Retrocessos da saúde pública

Os retrocessos da saúde pública, os entraves para melhores condições de saúde são reflexos de uma sociedade que explora uns para o benefício de outros. O que mais vemos hoje são notícias dos incríveis saltos tecnológicos que nossa sociedade atingiu em uma velocidade monstruosa. Por que isso não se converte em melhores condições de vida para a maioria? Hoje, mais de 80% da riqueza do mundo está nas mãos de 1% da população.

Mais do que riqueza, esse pequeno setor é quem concentra hoje poder de decisões. Para eles, as tecnologias e novas transformações que virão do trabalho serão formas de aumentar a produção e eficiência, às custas dos trabalhadores e com o apoio de governos como de Temer.

Em tempos de crise aguda fica mais evidente o confronto entre os nossos interesses (viver) e o interesse da minoria que concentra o poder (lucrar). Apesar de chamarmos tudo que estamos vivendo de “retrocesso”, cabe aqui uma reflexão: nada mais moderno, no capitalismo, do que precarizar o trabalhador para garantir mais lucro, visto que se trata de uma tendência mundial. A China não se desenvolveu como potência sem sangue nas mãos: segundo a OIT, o país ocupa o 1º lugar no ranking mundial.

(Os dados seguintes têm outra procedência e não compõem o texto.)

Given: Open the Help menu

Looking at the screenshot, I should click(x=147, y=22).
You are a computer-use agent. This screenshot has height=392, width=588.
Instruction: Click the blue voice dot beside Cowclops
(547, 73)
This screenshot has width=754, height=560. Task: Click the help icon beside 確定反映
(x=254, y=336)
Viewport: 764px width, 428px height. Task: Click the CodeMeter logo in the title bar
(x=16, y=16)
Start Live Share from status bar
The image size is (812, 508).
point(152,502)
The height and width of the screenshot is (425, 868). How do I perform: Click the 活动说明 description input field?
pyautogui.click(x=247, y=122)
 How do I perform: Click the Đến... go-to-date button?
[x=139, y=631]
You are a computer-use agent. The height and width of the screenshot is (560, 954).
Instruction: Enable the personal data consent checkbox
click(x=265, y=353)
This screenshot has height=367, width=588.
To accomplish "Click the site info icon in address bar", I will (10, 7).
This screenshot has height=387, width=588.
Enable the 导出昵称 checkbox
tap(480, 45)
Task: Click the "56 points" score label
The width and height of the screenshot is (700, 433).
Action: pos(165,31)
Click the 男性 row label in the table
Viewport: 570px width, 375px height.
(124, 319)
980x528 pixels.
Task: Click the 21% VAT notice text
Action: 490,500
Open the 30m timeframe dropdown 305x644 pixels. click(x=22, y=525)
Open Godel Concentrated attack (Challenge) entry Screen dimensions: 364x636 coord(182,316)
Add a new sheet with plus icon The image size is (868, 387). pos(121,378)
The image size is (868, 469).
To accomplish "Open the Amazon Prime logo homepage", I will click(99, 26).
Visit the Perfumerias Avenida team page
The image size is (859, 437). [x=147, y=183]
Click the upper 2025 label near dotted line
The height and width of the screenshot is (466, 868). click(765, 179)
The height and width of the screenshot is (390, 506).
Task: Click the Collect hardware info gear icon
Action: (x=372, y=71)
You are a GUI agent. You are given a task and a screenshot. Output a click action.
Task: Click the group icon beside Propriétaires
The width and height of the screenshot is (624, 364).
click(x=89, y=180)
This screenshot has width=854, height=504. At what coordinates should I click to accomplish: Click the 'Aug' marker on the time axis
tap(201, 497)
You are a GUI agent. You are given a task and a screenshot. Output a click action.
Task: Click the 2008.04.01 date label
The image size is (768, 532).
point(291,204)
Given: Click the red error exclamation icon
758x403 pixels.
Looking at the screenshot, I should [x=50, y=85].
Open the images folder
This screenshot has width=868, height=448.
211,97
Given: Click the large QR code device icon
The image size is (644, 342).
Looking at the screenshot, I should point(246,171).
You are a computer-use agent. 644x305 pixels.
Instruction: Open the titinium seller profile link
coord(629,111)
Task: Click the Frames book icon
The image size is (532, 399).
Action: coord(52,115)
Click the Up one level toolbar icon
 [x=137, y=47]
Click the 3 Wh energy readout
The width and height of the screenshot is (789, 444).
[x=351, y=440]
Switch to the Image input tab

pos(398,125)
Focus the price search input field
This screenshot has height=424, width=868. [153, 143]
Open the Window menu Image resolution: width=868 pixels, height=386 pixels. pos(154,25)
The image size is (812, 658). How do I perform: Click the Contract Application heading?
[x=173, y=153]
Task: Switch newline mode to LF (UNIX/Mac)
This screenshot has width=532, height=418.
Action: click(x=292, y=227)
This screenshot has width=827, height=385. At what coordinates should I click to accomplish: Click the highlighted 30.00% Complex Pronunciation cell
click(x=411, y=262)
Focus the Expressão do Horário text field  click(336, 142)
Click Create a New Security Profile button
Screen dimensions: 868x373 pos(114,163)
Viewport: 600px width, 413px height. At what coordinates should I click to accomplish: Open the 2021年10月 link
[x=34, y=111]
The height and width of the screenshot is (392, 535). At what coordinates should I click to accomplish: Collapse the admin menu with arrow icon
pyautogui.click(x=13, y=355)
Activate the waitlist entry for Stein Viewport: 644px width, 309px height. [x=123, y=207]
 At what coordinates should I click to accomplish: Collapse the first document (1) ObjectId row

A resposta está nas mãos dos trabalhadores!

Mesmo com imensas dificuldades e fragilidades, a única saída para uma vida digna para a maioria está nas mãos da classe trabalhadora. A articulação entre trabalhadores e pesquisadores comprometidos com a classe é fundamental para obter avanços. É importante que, via sindicato e coletivos nos locais de trabalho, articulando com pesquisadores, as trabalhadoras e os trabalhadores organizem as suas demandas. Partir do sofrimento cotidiano, de como são sentidos os efeitos nocivos no dia a dia do trabalho pode ser um potencial instrumento de mobilização.

Coletivizar essas queixas hoje individualizadas e conseguir construir, também a partir delas, ações para o sindicato e coletivos de trabalhadores e assim intervir no ambiente de trabalho é um desafio para o conjunto da classe. Para Daniel Lucca, psicólogo que trabalha em sindicato, em São Paulo, para além de atendimento psicológico, o profissional da saúde pode “auxiliar tecnicamente atuação do sindicato, dar um respaldo técnico para ter mais força”.

No início de abril, aconteceu em Santos o Seminário Internacional sobre trabalho Portuário e Sindicalismo em Tempos de Crise. A pesquisadora e professora da UNIFESP – Campus Baixada Santista, Fátima Queiroz, foi articuladora desse encontro em conjunto com a FUNDACENTRO e a FESPSP, e comenta: “A pressão por produção com número reduzido de trabalhadores e cansativas jornadas tem conformado um palco de acidentes de trabalho, sofrimento mental diante das rígidas organizações de trabalho, acrescido de assédio moral, fomentando tensões entre os trabalhadores com a enganosa premissa da ‘saudável’ competitividade. Compreendendo esse quadro, os pesquisadores e estudiosos das condições de trabalho tem (ou devem ter) como compromisso a luta dos trabalhadores.”.

Luta dos sindicatos

Sobre o evento, complementa dizendo que reuniu trabalhadores dos portos do Brasil, Chile, Uruguai, Argentina, Portugal e Espanha e pesquisadores do Brasil, Chile, Alemanha e Portugal no qual “compartilhou-se conhecimentos na direção de solidariedade, na discussão entre trabalhadores sobre seu trabalho”. Também reforça “os estivadores têm demonstrado à sociedade sua capacidade de congregar trabalhadores no nível mundial com a constante construção do International Dockworker Council (Conselho Internacional dos Estivadores)”.

A experiência de Daniel e de Fátima demonstram que temos o que fazer e que há iniciativas acontecendo. Para além de experiências locais e específicas, a Central Sindical e Popular – Conlutas possui um Setorial de Saúde do Trabalhador que já teve três encontros nacionais. O 28 de abril é uma oportunidade para reforçar essa reflexão e engajar mais e mais trabalhadores nessa luta de forma independente, autônoma e com a radicalidade que ela exige. Esta é a única forma para avançarmos de fato e nós da LSR estamos engajados nisso.